People started pouring in. Word spread not only through messages or announcements, but by people calling out to one another across the village, across the hills. Around thirty men and women came, and got whatever mats they could find.

We began

There are classes you teach and then there are classes that teach you. This was the second kind. The attention in that room, the willingness, the complete absence of self-consciousness – I have stood in front of many groups in many cities, and I have rarely felt anything like it.

Previously, I had seen kids being naughty in yoga classes, but here, it was the old ones who were naughty. Like really naughty :D. They would open their eyes when they had had to be closed, and would giggle at each other. People in 20s and 30s were still ‘serious’, but the ones over 60, were naughty and how! I was surprised, and a little amused to witness this.

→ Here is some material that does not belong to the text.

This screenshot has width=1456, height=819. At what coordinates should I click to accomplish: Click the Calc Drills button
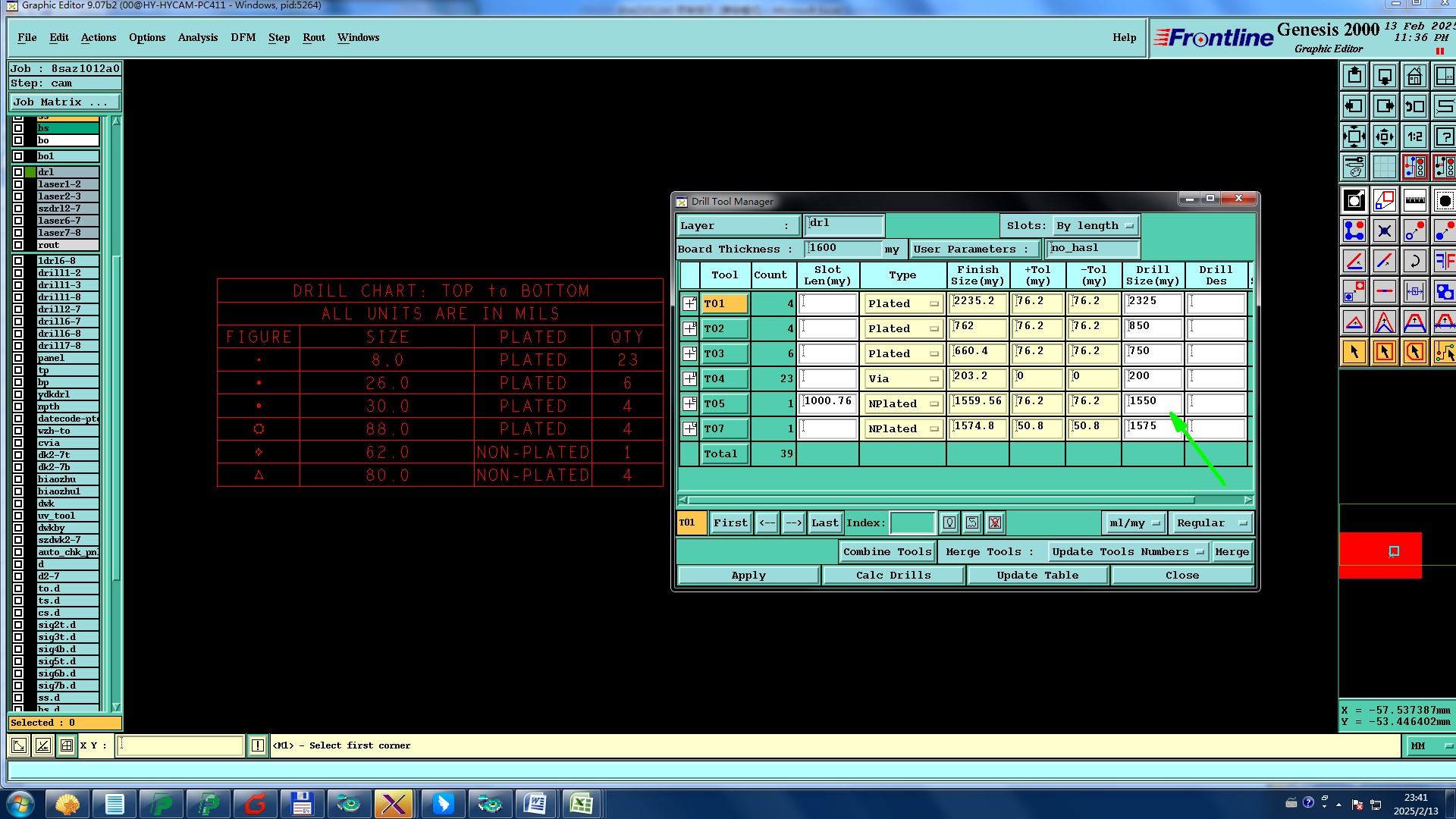pos(893,575)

The next morning, the same. And the evening, and the morning after that.

In the afternoons, I sat with the women as they worked – spinning wool, hands moving in an unhurried rhythm that looked almost meditative. They laughed easily, and teased each other in Ladakhi. Then came the tea break. In this break, they kindly offered me roti, barley bread, biscuits, and chai. I was surprised to see them having Coke! They also had butter tea, normal tea, and Chang(local alcohol made from barley :D).

As I sat there, I watched an eighty-year-old woman spinning yarn, completely absorbed, completely content, and thought – this is what it looks like to be at peace with your life. They were supported by ‘Seva’. That afternoon, after I returned, I sat by the window of the homestay and looked out at the mountains until evening class. I did not want to look away.

The last Full day

On Sunday afternoon, the lady of the house and her husband took me somewhere they thought I would love. I was excited. This place has no name. It is at a place where there are no roads, and only locals can take you there. Here, the mountains there were extraordinary – layered, sculpted, almost surreal, like landscapes from another world. Somehow, the shape of the mountains reminded me of Cappadocia in Turkey.

Then came the evening session, the last one. After it ended, the women gathered and shared what the experience had meant for them. One by one they spoke about learning Surya Kriya, about the days we spent together. They were grateful, genuinely, simply grateful, for the opportunity of learning a classical hatha yoga practice.

They also thanked the person, Norboo uncle, who made it possible by connecting us. Listening to them, I was reminded of something I sometimes forget in the busyness of teaching – that these practices have the power to genuinely touch lives. I know this intellectually. It is what made me leave my corporate job to teach yoga. But hearing it directly from the people you have taught makes it real in a way nothing can.

That evening we went home late. Around midnight. None of us seemed to mind.

Time to go

Then came the last morning. People who attended the sessions came with khataks – the white scarves that in Ladakhi tradition are offered as a blessing. They came from different corners of the village, tying them around my neck one by one. And then two women came running, breathless, just before I was about to leave. One pressed a handmade snow leopard keychain into my hands. The other gave me a marmot, crafted by her own hands.

I stood there holding these two small things, and felt what words cannot quite hold.

What Saspochey Left Me With

We talk a great deal, as teachers, about the gift of yoga. What we speak of less is the gift of the student – the one who shows up fully, who receives what is offered with their whole self, who reminds you why you began in the first place.

The people in Saspochey did that for me.

Yoga does not need marble floors or ocean views or the perfect playlist. It needs sincerity. And in that small hall in a village with no shops and no signals, surrounded by mountains and people who laughed and spun wool and ran to say goodbye – I found more of it than I have found almost anywhere.

I came back with a shawl, two handmade keychains, a string of khataks, and a quiet that has not entirely left me since.

Group photo with Women who work for Seva in Saspochey, Saspol, Ladakh
Group photo with women of Saspochey

Saspochey stayed with me. I think it always will.